Ich habe in meiner Praxis noch nie von einer schockierenden Fantasie gehört. Viel häufiger wissen Menschen gar nicht, was ihre Fantasien sind. Dann schlage ich vor, sich Anregungen zu holen. Sich mal umzuhören, etwas zu lesen, sich schöne Bilder anzuschauen oder mal durch die Natur zu gehen und dann zu versuchen, im Kopf das bestmögliche sexuelle Szenario zu erstellen.

Wir lernen aber in der Ausbildung auch, unsere Reaktion zu zügeln, damit wir nicht zurückzucken, wenn jemand etwas Außergewöhnliches äußert.

Hast du schon mal einen Klienten nach dem Gespräch an einen Psychologen verwiesen?
Ja, schön des Öfteren. Oft kommen Menschen zu mir, die sexuellen Missbrauch und sexuelle Übergriffe erfahren haben. Dann brauchen sie eine Traumatherapie und dafür bin ich nicht ausgebildet. Betroffene können sich beispielsweise an die Deutschsprachige Gesellschaft für Psychotraumatologie , oder an den Berliner Verein Wildwasser – Arbeitsgemeinschaft gegen sexuellen Missbrauch an Mädchen e.V. wenden . Glücklicherweise sind wir Menschen durchaus resilient. Wir können solche Geschichten überwinden und trotz traumatischer Erfahrung zu einer gesunden Sexualität zurückfinden.

Therapierst du auch Pädophilie?
Nein, da liegt die klare fachliche Grenze. Menschen mit Pädophilie sollten sich beispielsweise an die Charité wenden, an die Initiative “Kein Täter werden“. Solche Grenzen gibt es genauso beim Ausleben gewisser Vorlieben. Es ist zum Beispiel vollkommen OK, sich als Voyeur im KitKatClub in die Ecke zu stellen und zu schauen. Die Vorfälle auf dem Monis-Rache-Festival und der Fusion, bei denen Menschen heimlich auf Toiletten und in Duschen gefilmt wurden, sind hingegen Straftaten und müssen geahndet werden. Wichtig ist bei allem immer, dass es einvernehmlich stattfindet. Bei Pädophilie ist das aber nicht möglich.
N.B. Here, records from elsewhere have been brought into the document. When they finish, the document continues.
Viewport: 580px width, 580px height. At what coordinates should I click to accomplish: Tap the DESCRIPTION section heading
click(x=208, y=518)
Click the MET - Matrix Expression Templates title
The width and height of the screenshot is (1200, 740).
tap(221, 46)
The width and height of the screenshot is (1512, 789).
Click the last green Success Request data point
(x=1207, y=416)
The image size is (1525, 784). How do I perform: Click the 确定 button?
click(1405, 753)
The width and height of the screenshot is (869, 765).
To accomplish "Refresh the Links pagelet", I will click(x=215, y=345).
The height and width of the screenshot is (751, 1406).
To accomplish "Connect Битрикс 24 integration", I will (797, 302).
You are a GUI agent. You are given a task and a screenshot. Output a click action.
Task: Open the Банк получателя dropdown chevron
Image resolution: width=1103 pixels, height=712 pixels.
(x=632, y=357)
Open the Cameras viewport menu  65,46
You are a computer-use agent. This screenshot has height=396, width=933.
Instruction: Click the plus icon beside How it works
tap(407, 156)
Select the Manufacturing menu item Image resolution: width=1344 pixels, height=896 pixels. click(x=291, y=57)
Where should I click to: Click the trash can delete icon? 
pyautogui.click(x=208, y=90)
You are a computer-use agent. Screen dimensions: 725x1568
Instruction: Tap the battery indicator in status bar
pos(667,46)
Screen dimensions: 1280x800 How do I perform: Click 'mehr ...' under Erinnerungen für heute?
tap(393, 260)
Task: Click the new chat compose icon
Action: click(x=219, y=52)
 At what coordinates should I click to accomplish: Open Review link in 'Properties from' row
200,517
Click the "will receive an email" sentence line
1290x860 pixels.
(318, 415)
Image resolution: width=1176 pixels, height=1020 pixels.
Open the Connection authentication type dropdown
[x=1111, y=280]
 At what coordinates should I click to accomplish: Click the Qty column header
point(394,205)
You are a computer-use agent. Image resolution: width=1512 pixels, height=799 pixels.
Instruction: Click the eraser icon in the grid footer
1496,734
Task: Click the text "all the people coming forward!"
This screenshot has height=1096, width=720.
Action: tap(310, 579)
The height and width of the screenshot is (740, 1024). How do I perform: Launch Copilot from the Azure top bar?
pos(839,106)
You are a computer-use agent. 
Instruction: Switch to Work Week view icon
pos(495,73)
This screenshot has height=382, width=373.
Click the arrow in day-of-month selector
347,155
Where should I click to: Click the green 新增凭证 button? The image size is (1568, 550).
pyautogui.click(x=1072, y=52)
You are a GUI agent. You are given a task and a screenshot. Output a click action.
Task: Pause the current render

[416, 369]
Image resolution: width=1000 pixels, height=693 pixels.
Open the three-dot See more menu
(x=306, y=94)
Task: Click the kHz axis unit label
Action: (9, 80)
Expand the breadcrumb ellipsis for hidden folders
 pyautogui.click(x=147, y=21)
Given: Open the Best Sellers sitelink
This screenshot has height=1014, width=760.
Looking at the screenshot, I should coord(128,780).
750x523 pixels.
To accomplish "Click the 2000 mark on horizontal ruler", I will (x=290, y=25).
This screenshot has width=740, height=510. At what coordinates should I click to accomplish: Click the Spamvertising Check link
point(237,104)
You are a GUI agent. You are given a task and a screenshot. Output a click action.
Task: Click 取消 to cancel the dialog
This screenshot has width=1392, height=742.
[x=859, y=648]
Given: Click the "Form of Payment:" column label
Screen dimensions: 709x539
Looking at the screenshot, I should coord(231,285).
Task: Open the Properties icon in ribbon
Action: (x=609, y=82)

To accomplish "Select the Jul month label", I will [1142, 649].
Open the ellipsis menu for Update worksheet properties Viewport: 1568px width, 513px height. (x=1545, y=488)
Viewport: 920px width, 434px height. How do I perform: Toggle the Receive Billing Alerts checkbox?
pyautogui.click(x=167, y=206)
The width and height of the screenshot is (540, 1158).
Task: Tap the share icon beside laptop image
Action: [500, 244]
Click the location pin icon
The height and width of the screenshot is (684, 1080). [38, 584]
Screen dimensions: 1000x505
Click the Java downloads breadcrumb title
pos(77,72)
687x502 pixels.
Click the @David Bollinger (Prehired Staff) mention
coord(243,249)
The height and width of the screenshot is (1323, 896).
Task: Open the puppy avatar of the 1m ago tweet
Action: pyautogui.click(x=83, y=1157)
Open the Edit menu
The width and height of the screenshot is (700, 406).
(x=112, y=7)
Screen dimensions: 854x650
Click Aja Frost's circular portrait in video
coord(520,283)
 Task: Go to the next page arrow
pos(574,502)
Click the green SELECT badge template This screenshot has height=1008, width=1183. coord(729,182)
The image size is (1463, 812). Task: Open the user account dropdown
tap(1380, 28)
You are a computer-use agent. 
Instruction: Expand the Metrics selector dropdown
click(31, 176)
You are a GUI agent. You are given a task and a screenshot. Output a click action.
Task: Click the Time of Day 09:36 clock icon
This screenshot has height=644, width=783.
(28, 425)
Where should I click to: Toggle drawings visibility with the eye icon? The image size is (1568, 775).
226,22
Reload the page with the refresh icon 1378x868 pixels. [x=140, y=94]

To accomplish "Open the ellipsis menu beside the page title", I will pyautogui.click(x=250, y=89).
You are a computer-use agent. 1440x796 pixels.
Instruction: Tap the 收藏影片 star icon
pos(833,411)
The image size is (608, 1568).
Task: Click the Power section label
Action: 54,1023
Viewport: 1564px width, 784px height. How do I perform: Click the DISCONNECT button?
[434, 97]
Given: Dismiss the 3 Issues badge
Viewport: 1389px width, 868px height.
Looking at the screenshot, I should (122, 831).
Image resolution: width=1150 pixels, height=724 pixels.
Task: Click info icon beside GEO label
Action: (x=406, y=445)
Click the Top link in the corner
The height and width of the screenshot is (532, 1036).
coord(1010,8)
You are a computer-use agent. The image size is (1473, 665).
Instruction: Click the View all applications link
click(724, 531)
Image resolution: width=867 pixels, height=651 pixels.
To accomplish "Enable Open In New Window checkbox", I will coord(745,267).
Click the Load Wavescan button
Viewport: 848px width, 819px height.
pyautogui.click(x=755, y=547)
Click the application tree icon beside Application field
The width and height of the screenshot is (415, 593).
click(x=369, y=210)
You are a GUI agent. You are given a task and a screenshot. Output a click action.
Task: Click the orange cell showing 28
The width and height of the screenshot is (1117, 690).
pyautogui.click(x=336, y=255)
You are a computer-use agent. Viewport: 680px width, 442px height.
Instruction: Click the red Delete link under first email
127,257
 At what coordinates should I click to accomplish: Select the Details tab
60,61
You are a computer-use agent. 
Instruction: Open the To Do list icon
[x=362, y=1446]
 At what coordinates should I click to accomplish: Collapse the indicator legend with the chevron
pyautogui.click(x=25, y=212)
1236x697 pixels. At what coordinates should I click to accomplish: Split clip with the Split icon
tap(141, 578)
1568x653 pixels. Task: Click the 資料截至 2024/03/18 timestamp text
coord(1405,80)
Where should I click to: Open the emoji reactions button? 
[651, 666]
Ermunterst du Klienten auch mal zum Fremdgehen?
Manchmal teilt ein Mensch einen Wunsch mit, aber der Partner oder die Partnerin möchte das nicht. Dann müssen wir gemeinsam schauen, wie man damit verfährt. Denn bei zwei gegensätzlichen Wünschen gibt es ja erst einmal keine Lösung. Wenn eine Partei keinen Sex möchte und die andere schon, muss man überlegen, welche Wege es noch gibt. Ich mache dann allerdings niemals konkrete Vorschläge, sondern nenne die verschiedenen Möglichkeiten. Ich frage: Was gibt es denn noch? Leben beide gemeinsam im Zölibat? Trennt man sich? Sucht man sich vielleicht eine nette Dienstleistung? Oder öffnet man den Kreis?

Wie oft wirst du mit einer Sexarbeiterin verwechselt?
Ich hatte tatsächlich zwei, drei Telefonate, in denen Menschen angerufen haben, weil sie sexuelle Dienstleistungen wollten. Das hört man dann aber recht schnell raus. Beispielsweise nennen diese Personen nicht ihren Namen. Die stottern dann eher herum und fragen: “Machen Sie eigentlich auch Tantra-Massagen?” [Lacht] Das kommt aber vielleicht auch daher, dass auf meiner Website steht, dass ich das früher mal gemacht habe. Von daher finde ich das nicht schlimm. Ich sage dann: Googeln Sie einfach mal, es gibt ja genug Angebote – und viel Spaß!